• [TASK DIRECTIONS]: Find the lines of data that contain the string "computer", then list them.

• [EXERCISE DATA]:
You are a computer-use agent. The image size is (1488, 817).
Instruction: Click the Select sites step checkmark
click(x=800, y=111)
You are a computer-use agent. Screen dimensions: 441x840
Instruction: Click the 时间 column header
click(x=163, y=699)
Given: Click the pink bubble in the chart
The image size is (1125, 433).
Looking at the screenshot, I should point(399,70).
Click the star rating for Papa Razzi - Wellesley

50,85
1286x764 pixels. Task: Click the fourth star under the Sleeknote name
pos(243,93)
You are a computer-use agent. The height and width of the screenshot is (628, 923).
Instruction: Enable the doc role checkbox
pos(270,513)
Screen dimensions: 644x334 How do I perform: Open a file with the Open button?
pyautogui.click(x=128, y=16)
==
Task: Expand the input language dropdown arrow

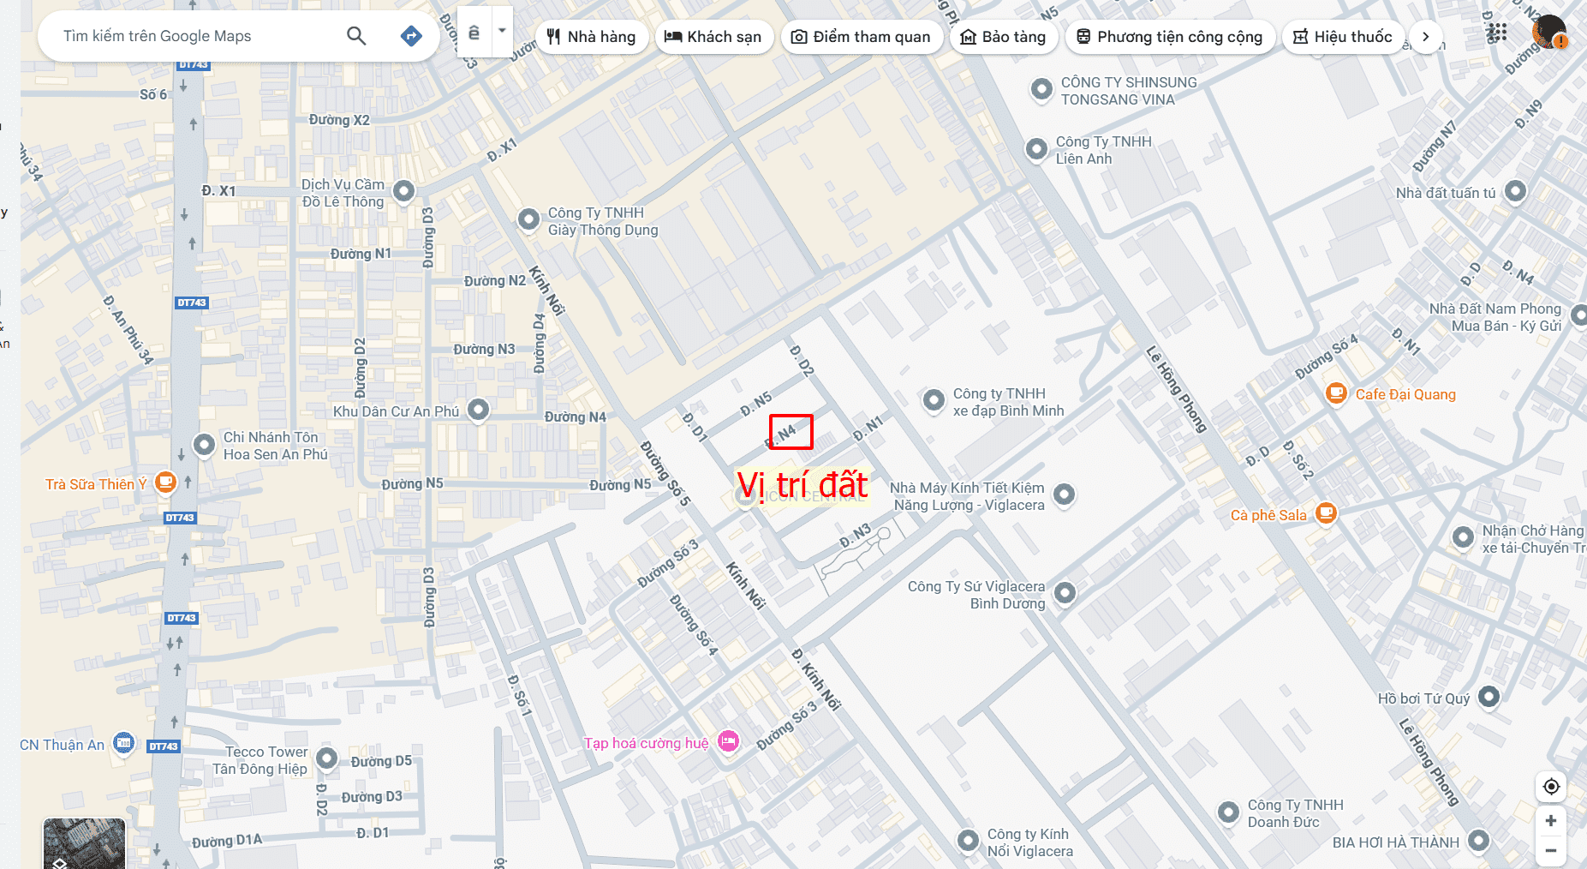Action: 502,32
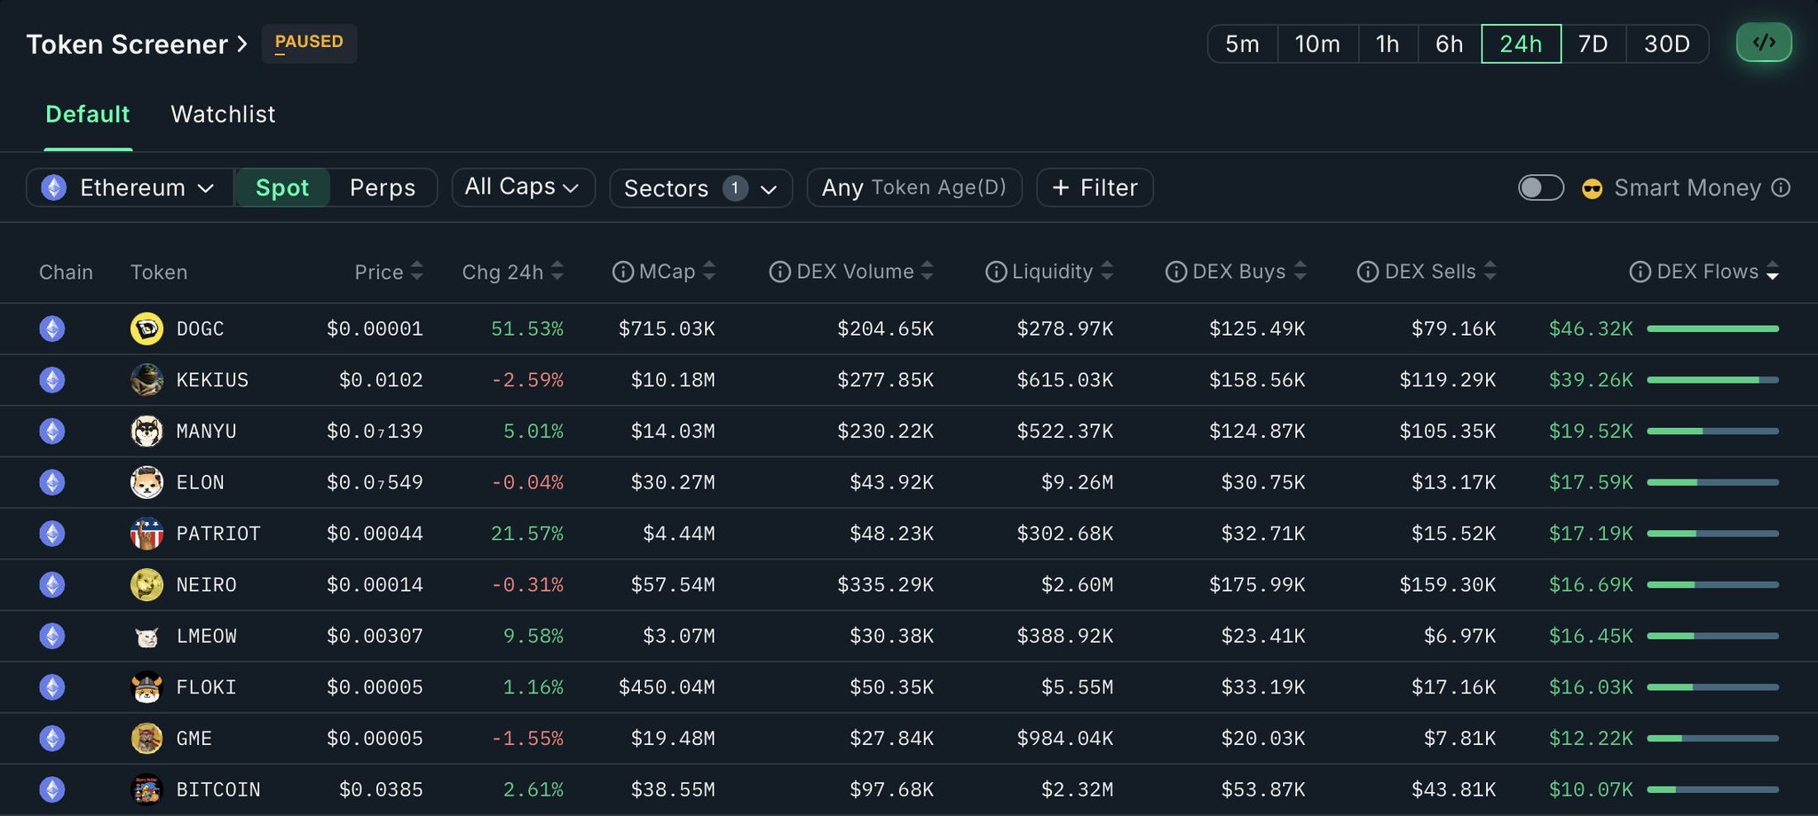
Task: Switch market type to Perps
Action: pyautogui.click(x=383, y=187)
...
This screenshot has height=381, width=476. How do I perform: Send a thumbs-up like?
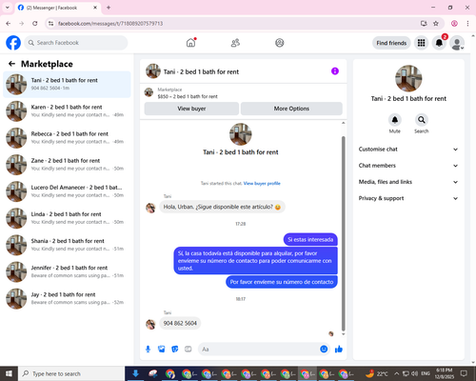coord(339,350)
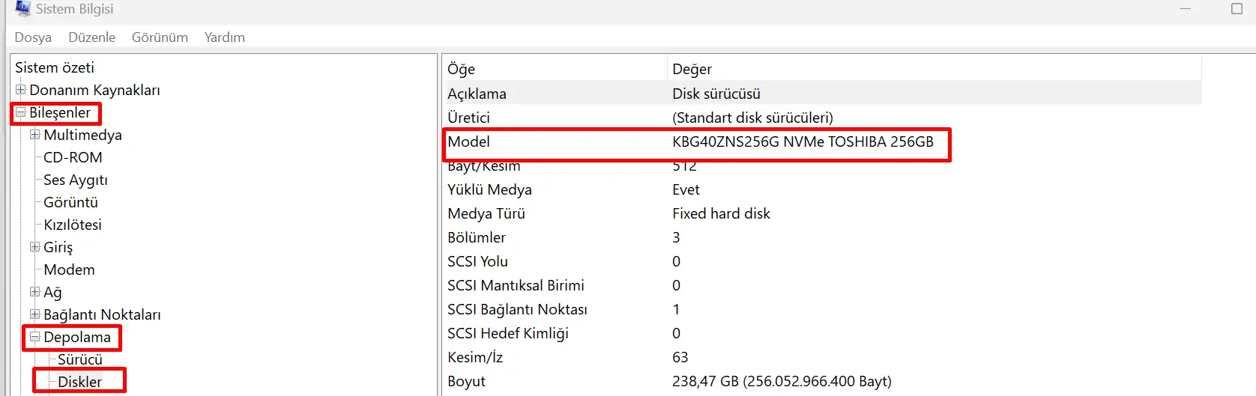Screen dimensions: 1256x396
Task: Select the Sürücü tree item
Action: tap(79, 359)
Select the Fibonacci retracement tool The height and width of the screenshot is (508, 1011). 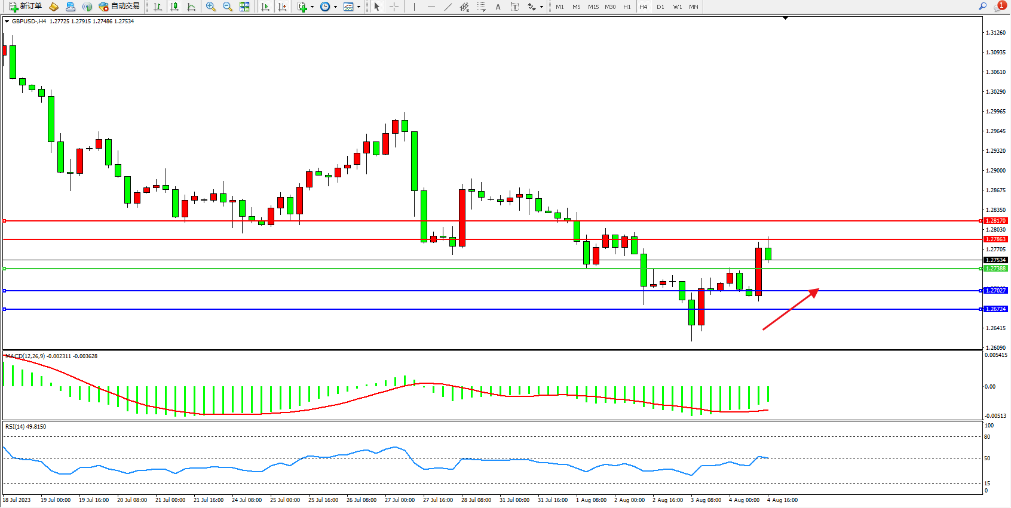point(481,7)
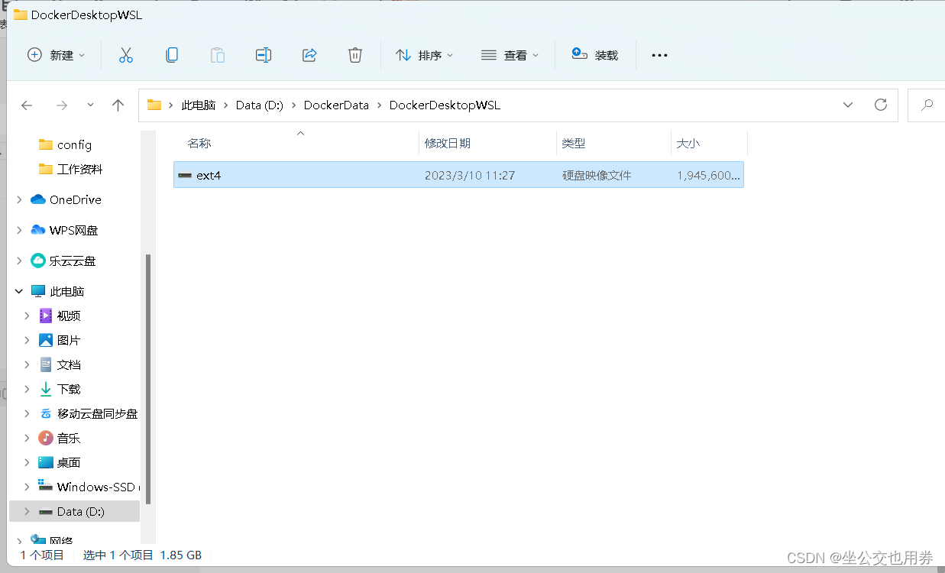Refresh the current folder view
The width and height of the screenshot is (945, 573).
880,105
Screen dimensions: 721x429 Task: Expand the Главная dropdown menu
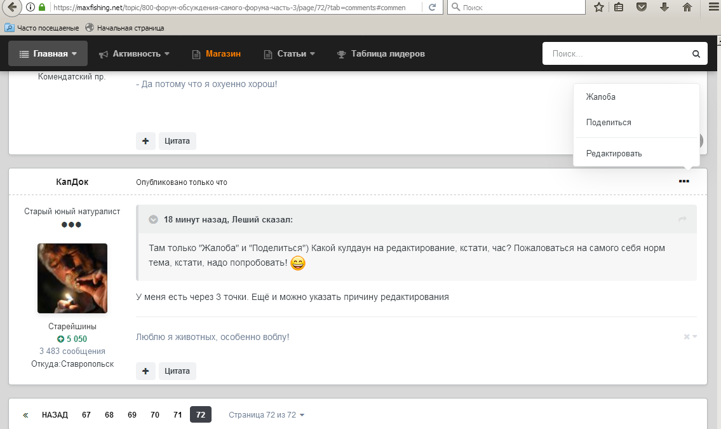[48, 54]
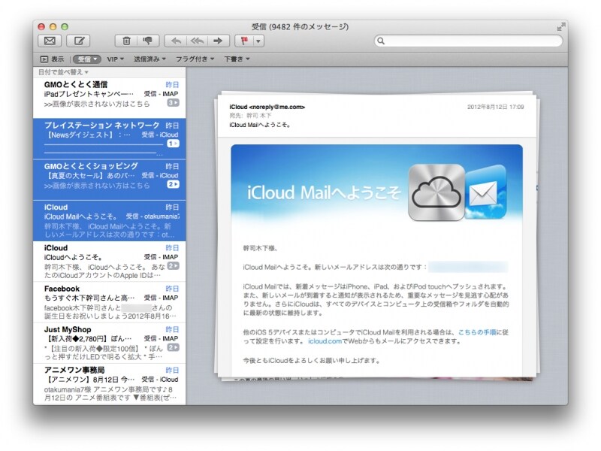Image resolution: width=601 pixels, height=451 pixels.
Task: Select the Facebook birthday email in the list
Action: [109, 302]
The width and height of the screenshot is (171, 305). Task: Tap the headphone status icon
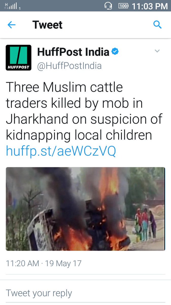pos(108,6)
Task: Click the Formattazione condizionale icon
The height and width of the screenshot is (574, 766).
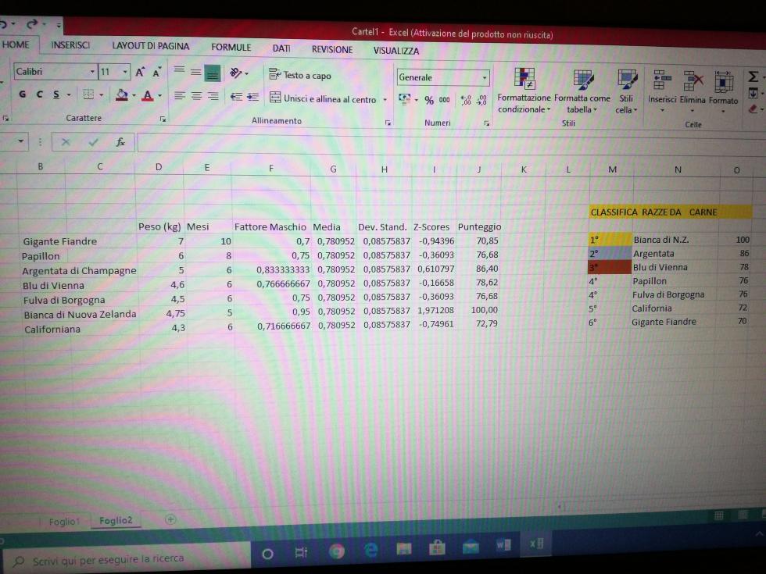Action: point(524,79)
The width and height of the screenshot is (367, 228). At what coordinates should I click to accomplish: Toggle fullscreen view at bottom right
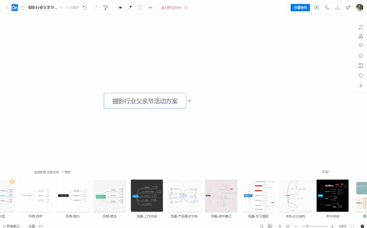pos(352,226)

• [RESPONSE BOX]:
You are a computer-use agent. The image size is (1488, 817).
You are a computer-use agent. Screen dimensions: 441x840
You are a computer-use agent. The height and width of the screenshot is (628, 923).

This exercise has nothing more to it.